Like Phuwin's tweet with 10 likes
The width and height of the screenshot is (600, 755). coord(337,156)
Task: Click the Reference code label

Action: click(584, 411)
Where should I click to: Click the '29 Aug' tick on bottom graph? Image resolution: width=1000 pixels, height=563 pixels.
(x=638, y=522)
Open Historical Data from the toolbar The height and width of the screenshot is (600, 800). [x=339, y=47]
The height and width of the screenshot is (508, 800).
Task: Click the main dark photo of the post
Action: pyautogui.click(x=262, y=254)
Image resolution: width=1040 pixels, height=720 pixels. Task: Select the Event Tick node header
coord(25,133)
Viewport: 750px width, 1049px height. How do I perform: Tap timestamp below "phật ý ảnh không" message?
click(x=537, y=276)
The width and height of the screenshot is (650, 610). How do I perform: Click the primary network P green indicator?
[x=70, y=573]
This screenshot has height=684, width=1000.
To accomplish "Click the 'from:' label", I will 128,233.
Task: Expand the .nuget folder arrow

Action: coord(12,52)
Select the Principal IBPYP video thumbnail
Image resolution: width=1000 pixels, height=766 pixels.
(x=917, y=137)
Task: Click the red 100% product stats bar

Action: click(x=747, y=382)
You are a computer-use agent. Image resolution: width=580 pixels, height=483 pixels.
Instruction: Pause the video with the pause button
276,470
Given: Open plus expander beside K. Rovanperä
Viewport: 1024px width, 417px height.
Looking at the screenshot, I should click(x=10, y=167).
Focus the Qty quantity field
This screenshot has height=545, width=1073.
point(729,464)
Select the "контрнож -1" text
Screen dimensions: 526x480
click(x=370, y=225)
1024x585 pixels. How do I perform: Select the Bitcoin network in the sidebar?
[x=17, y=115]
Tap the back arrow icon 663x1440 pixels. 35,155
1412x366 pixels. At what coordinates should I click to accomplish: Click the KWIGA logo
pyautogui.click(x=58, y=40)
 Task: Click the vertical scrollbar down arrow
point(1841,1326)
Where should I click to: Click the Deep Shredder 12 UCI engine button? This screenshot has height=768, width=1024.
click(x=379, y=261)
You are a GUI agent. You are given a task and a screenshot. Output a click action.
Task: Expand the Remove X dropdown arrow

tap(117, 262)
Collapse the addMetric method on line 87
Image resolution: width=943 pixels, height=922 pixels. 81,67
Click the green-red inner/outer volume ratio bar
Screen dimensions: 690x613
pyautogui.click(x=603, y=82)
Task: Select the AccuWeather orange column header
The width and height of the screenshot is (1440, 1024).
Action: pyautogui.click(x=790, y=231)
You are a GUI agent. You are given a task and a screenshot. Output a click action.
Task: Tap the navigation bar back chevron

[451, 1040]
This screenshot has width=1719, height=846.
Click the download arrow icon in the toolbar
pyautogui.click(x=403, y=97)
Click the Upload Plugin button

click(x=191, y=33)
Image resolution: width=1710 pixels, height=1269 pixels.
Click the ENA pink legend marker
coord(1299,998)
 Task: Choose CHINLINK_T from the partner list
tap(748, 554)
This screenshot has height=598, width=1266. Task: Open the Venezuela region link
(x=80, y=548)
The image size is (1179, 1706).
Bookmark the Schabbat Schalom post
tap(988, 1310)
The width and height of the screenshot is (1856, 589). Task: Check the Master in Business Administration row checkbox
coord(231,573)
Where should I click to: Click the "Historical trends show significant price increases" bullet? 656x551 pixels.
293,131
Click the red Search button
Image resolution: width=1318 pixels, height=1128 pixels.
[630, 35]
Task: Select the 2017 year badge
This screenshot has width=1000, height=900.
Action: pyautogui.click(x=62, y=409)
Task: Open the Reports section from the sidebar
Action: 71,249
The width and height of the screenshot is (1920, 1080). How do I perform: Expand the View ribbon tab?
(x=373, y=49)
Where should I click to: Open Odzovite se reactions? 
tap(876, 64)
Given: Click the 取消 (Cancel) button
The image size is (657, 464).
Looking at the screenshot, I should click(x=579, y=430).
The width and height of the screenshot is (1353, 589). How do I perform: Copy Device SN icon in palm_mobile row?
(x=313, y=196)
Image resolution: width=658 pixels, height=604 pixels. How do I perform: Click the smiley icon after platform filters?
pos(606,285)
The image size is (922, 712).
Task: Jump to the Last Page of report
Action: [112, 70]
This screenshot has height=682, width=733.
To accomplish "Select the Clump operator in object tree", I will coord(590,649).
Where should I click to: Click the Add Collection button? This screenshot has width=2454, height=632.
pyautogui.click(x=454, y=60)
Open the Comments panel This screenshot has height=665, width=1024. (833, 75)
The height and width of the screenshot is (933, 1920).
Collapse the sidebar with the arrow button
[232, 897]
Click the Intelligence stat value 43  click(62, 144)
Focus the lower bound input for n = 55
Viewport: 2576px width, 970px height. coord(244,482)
☆ ☆ ☆ ☆ ☆ ☆ ☆
:: Exercise goal ::
Pick every line containing the word "will" out of the material, and copy those lines.

:: Final answer ::
To accomplish "Click the 'from:' label", I will 128,233.
To accomplish "Select the Clump operator in object tree", I will coord(590,649).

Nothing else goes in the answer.